Brown mouse lemurs are nocturnal creatures, which means they sleep during the day and search for food at night. According to National Geographic, brown mouse lemurs consume "insects, fruit, flowers, and other plants." They are known to be mostly frugivorous primates (primarily fruit eating), but they can be omnivorous as well. The brown mouse lemur is able to store "thirty-five percent of their body weight" in the form of fat. This fat is stored in the lemur's hind legs and tail and is used for energy when food sources are scarce.

==Mating and breeding==
According to Matthew Esser, "Sexual maturity is reached after one year of age." The brown mouse lemur also has an established mating ritual. A male will use "soft squeak calls and tail-lashing" to signal the female. The female shows that she is willing to mate by "ano-genital rubbing and mouth wiping." When the mating has ended, the female will making a threatening sound. Some of the males who are more dominant will have multiple mates. "Brown mouse lemurs mate between September and October." The offspring are usually born between November and December. There are usually one to three young for each litter; females are capable of having one to two litters each year. In the winter months following their birth, the males of the species leave the areas where they were born.

==Habitat==
The brown mouse lemur generally makes its home in holes found in trees and nests that are made of leaves.

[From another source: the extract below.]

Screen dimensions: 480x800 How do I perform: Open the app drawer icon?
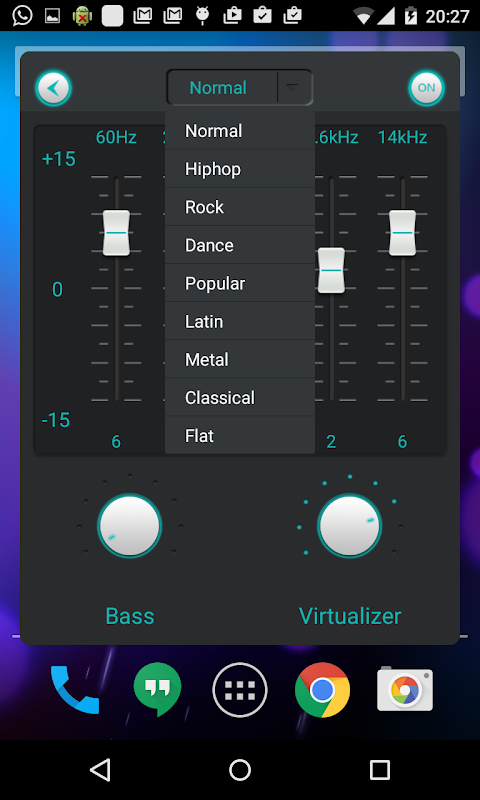point(240,690)
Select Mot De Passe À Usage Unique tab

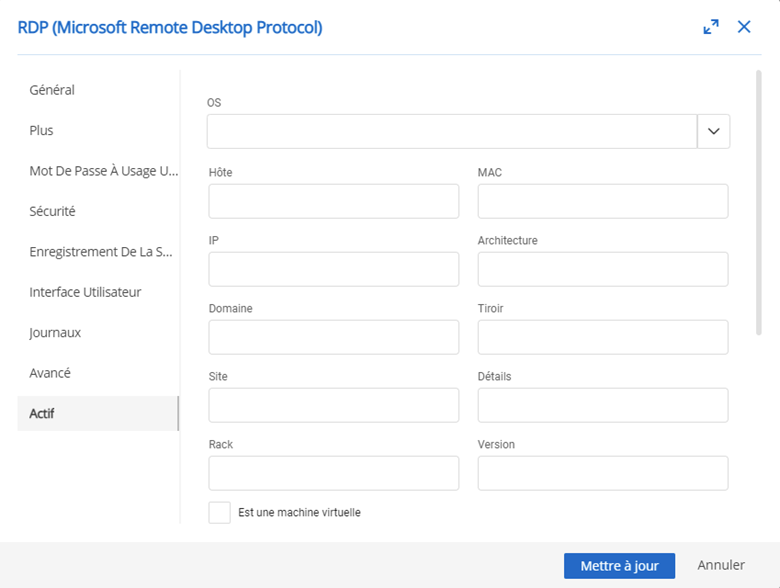point(103,171)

On occasion, brown mouse lemurs make use of bird nests. They tend to create the nests in relatively large groups. These groups are made up of the immature young and the females.

==Threats==
IUCN red list website states that, "The principal threat to this species is habitat loss due to slash-and-burn agriculture." They are also threatened by natural predators in their habitat. Some of the well-known predators are "fossa (Cryptoprocta ferox), ring tailed mongoose(Galidia elegans), owls (Strigiformes), and Madagascar harrier hawk (Polyboroides radiatus)." Some say that brown mouse lemurs could be influential in spreading the seeds of plants and fruits they eat. As a result of deforestation they are at risk of extinction according to the Convention on International Trade in Endangered Species (CITES).